College Media Network - Search the largest news resource for college students by college students

College worth the struggle

By

Print this article

Published: Monday, March 15, 2004

Updated: Sunday, June 21, 2009

It's not been an easy four years at The Ohio State University, with doubt and worry stealing precious hours of sleep and eating an increasingly large wound in the lining of my stomach. These times are not the same as those of afternoon recesses and snow days.

As graduation nears, I find myself stopping and trying to adjust the focus of the shaking, panoramic view that is my perspective. The majority of difficulty persisting in my life is from trying to place all the necessary objects of a successful existence into this narrow frame without zooming out so far as to lose the vivid aspects of those objects that give life its intrinsic value.

However, when one has teetered his or her way this far - in a world where an illness, no matter debilitating, doesn't warrant a make-up exam or an extension on a paper without "proper documentation" - the civility of life has already been blurred.
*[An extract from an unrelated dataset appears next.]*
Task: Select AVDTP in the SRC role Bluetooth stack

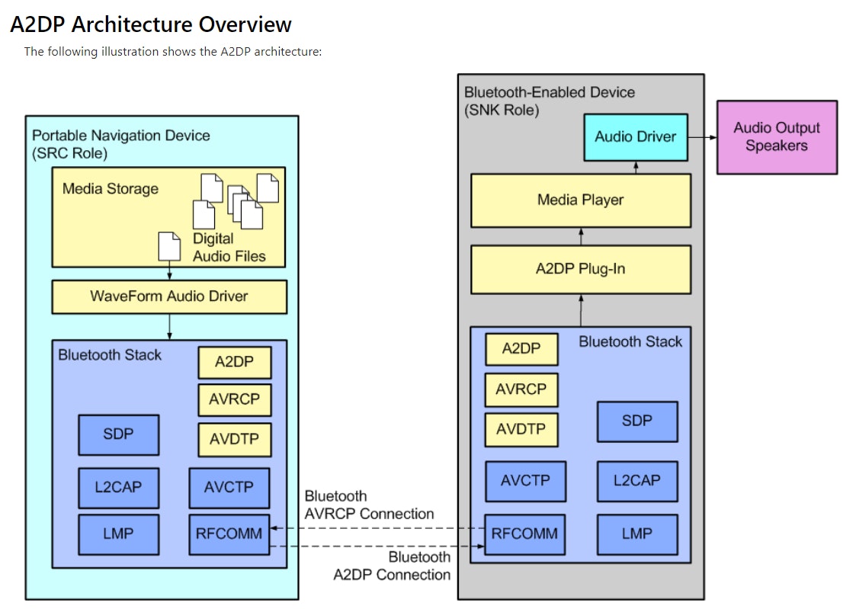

I copy edit for The Lantern, and I've had to read stories about some quitters of this institution taking their own lives. It reminded me of when I was a freshman during the 2000-2001 university year. That year there was a string of suicides, complete with a gunman holding a pistol out of a dorm window.

As many will probably agree, freshman year was not easy. I left everything behind in the safe, isolated town of DeGraff - extracted from my Momma, my two beagle puppies and all my friends - and I was transplanted into the intimidating university we've all come to love.

Making friends wasn't easy, classes were hard and eating something other than my mother's home cooking was torture. There were all-nighters devoted to writing papers and studying for tests - something I wasn't familiar with in my school where I never cracked a book, played football and baseball, worked 35 hours a week and still graduated valedictorian.

Loneliness and the gaping hole in my heart resulting from abandoning my Momma broke me down. Having problems adapting and quickly losing sight of my reason for being at OSU, my situation probably wasn't much better than those who gave up.

But sitting on a dirty bathroom floor in Steeb Hall - contemplating whether to break the mirror and use the shards to slit my wrists or to go study for my philosophy exam - I had my epiphany.

Be it divine intervention or sleep deprivation mixed with taking a few too many antidepressants, I had my sustaining vision - the grandiose illusion of what I was working towards.

I flashed back to the happiest moments of my young, meaningless life. I was sitting on my porch on a warm summer evening with my mother. I recalled her smiling and tears rolling down her cheek when I told her I was going to take care of her.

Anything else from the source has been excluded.